Compositional Verification and Salsa20

First Example: Counting Set Bits demonstrates verification and maintenance for a small standalone function. Most interesting programs are not just single functions, however. Good software engineering practice entails splitting programs into smaller functions, each of which can be understood and tested independently. Compositional verification in SAW allows this structure to be reflected in proofs as well, so that each function can be verified independently. In addition to being more maintainable, this can greatly increase the performance of a verification script.

This section describes the verification of an implementation of the Salsa20 encryption algorithm. Complete example code can be found in the examples/salsa20 directory of the example code.

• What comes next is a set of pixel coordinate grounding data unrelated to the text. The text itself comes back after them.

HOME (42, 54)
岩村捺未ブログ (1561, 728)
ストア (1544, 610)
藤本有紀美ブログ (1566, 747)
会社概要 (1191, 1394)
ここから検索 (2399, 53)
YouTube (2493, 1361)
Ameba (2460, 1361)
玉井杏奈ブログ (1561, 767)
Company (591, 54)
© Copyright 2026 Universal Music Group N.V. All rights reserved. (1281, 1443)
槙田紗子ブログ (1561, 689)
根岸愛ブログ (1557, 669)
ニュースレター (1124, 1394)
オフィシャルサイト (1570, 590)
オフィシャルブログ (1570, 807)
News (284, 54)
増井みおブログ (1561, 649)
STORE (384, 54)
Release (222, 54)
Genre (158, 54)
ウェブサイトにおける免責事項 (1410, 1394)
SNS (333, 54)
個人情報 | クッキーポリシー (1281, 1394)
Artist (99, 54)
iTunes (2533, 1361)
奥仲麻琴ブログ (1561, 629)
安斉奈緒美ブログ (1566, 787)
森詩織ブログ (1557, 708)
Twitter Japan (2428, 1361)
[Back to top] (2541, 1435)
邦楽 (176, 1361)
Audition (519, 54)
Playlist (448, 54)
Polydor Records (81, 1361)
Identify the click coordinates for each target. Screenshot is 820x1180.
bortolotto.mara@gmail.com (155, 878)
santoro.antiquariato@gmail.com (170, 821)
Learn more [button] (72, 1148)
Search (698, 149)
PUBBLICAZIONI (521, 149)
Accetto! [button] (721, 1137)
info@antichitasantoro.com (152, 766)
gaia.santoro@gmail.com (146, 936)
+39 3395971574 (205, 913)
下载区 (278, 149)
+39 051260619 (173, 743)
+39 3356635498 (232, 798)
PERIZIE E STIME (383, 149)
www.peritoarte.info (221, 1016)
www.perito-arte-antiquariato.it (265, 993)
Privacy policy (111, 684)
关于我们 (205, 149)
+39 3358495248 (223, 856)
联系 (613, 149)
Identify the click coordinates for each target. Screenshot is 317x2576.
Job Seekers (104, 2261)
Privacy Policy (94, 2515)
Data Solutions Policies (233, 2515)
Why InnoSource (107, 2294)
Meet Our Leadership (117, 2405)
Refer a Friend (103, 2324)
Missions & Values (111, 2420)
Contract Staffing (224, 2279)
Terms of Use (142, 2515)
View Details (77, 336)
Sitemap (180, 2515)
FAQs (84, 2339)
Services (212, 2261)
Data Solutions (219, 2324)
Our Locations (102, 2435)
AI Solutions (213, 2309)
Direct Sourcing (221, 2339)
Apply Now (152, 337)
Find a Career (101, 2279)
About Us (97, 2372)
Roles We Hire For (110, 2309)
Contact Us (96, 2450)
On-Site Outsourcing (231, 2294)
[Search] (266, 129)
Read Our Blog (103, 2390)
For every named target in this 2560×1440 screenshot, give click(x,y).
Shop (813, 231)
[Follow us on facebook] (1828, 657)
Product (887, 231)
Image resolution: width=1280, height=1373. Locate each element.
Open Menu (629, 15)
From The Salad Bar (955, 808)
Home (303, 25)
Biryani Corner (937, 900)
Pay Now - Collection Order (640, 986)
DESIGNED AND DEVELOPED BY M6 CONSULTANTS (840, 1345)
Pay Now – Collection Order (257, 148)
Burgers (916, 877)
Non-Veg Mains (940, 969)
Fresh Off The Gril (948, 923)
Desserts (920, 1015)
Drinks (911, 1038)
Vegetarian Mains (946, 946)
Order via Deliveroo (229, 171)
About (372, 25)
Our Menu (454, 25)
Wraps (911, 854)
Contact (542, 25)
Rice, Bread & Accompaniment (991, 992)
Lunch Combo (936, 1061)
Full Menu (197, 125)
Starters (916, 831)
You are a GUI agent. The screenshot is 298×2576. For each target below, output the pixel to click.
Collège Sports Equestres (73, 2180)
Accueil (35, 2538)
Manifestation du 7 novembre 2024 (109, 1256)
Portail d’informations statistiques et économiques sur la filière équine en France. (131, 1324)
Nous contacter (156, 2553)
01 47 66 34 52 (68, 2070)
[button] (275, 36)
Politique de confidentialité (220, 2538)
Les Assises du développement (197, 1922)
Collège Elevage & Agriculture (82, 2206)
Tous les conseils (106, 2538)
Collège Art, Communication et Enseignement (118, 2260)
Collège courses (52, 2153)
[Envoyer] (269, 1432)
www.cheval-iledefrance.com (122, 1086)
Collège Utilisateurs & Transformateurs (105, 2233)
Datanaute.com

Salsa20 Verification Overview

Salsa20 is a stream cipher developed in 2005 by Daniel J. Bernstein, built on a pseudorandom function utilizing add-rotate-XOR (ARX) operations on 32-bit words. The original specification can be found here.

The specification for this task is a trusted implementation written in Cryptol. This is analogous to what is covered in Cryptol in the minmax example, but for a larger system. Some examples from this specification are explored below for the sake of showing what larger Cryptol programs look like.

The implementation to be verified is written in C. This implementation is shown in part alongside the specification for comparison purposes.

A SAWScript containing the specifications of memory layouts and orchestration of the verification itself ties everything together. This will be covered last, including some performance comparisons between compositional and non-compositional verification.

A Cryptol Specification

The Cryptol specification in examples/salsa20/salsa20.cry directly implements the functions defined in Bernstein’s specification. Because there is so much code, this section will only go through some of the functions in detail, in order to highlight some features of Cryptol.

The first example function is quarterround. Its type is [4][32] -> [4][32], which means that it is a function that maps sequences of four 32-bit words into sequences of four 32-bit words. The [y0, y1, y2, y3] notation is pattern matching that pulls apart the four elements of the input sequence, naming each 32-bit word. The Cryptol operator <<< performs a left rotation on a sequence.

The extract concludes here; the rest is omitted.